Monday, February 22, 2010

Interview: Mr. Kim Hyong-O, Speaker of the National Assembly

Among the dozens of new democracies born during the so-called third wave of global democratization that began in the mid-1970s, Korea is often considered one of the most analytically interesting. It offers an interesting case on the institutionalization of representative democracy in a country that started off as a pure administrative state.

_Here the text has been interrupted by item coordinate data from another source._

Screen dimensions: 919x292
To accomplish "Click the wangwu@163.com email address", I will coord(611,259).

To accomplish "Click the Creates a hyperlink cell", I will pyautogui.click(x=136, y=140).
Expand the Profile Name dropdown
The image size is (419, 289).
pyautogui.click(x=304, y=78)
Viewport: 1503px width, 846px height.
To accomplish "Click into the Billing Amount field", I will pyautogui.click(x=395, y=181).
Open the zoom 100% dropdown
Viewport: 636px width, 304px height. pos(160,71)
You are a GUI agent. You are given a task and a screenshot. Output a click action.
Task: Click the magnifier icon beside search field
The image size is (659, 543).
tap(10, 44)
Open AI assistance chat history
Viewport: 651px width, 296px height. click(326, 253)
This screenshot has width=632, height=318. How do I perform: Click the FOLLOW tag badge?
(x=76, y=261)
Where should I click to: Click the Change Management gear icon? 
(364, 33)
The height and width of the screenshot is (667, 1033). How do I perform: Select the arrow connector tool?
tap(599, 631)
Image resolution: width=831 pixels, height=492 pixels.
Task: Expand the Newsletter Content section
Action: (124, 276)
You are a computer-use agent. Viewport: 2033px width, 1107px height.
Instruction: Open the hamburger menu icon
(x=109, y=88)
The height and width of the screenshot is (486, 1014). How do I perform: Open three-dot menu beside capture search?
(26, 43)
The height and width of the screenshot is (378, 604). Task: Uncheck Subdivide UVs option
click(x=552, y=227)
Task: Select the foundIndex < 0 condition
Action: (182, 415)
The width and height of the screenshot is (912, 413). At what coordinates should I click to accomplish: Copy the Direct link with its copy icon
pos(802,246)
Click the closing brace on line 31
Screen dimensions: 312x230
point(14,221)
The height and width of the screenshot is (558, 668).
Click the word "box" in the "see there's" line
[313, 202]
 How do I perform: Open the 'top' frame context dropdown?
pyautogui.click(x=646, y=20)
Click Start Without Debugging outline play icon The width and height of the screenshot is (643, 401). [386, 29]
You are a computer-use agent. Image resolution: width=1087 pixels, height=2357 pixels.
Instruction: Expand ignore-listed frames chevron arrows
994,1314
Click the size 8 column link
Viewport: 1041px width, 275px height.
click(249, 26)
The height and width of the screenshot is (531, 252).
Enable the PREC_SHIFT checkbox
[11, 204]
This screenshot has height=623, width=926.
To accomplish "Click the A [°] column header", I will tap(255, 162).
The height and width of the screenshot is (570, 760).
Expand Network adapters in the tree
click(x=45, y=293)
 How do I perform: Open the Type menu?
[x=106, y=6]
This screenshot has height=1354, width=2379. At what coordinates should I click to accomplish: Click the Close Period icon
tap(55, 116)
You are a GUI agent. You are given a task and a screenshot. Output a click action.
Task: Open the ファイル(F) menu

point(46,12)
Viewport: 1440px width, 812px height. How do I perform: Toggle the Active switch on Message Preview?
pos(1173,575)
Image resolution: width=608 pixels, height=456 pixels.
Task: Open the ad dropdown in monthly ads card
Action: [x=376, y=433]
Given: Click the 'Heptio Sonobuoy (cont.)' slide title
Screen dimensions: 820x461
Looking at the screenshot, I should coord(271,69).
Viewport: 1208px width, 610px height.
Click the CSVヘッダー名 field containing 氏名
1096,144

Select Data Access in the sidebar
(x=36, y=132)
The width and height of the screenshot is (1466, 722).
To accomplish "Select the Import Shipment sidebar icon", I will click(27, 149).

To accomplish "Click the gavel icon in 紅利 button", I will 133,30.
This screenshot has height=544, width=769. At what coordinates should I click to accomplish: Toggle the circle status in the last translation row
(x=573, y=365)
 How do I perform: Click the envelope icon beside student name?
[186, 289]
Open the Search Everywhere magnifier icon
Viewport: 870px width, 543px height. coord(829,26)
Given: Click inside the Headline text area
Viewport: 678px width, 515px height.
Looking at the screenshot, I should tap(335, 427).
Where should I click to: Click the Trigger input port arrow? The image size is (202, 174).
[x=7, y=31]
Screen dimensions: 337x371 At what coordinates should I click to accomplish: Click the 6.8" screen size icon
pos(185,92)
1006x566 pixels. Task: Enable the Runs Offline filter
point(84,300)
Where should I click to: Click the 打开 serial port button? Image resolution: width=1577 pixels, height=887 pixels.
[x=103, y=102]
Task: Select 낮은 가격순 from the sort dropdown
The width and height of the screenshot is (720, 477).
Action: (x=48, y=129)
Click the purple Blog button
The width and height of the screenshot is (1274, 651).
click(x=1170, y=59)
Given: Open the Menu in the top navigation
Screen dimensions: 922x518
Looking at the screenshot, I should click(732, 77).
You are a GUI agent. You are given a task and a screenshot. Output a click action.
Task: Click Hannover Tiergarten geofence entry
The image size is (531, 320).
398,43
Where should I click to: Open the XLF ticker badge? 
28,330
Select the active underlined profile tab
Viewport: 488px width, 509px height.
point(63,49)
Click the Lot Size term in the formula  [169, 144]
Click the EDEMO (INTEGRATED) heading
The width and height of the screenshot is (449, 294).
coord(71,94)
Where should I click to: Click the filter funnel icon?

Developments in the Korean Parliament have not been smooth during the past 60 years, and this body has undergone several dramatic changes in major functions, political composition and administrative infrastructure since the establishment of the First Republic in 1948.
The Korean people have engraved democratic values and faith in their hearts and built up their potential through numerous failures and frustrations in history. The “miraculous” quality of South Korea’s democratic development arises from the fact that the very events and features which critics point to as signs and symptoms of weakness were time and again turned into opportunities to enact far-reaching reforms. As a result, a polity that was suffering from poverty, political unrest, and dictatorship as recently as twenty years ago has now joined the ranks of industrialized democracies. To be sure, there are still areas in which democratization and liberalization need to make more progress, but the foundations of a democratic order have been consolidated.
In an exclusive interview, Mr. Kim Hyong-O, Speaker of the National Assembly spoke on the political system in the country and the task ahead to make it a more mature democracy. The fiollowign are excerpts
-Korea has achieved economic development and realized democracy over a relatively short period of slightly more than 60 years. This has been made possible thanks to the Korean people’s spirit of “Everything is Possible” and the achievement has been even more remarkable since it came while we were rising from the ashes of the Korean War.
But there has been a high price that Korea has had to pay as well. For example, Korea was under dictatorship for a long period of time and some aspects of democracy have not been fully implemented yet. This heritage and legacy have left us quite aggressive with a warrior-like attitude even more than 20 years after military rule came to an end. I believe that now is the time for us to change all that. We should make dialogue, reconciliation, tolerance and acceptance of differences become the norms of our political practices.
Among other things we need to address, we should improve the overall system of government. First, the Constitution should be amended. In 1987 when the Constitution was last revised, introduction of the direct election system of President meant the introduction of democracy itself. However, this step marked just the beginning of democracy, not its completion. The independence of the legislature, the executive and the judiciary branches of government should be completely ensured and the constitutional form of government needs to be fully respected. The current system puts a concentration of powers in the President’s hands and has led to a number of unfavorable side effects. One President after another has been mired in misfortune. In addition, the National Assembly Hall has become an arena for conflict to grab power. Refurbishing some of the systems on the edges cannot complete needed repairs at the heart. We need to change the main engine of the political system by ensuring the fair division and distribution of powers.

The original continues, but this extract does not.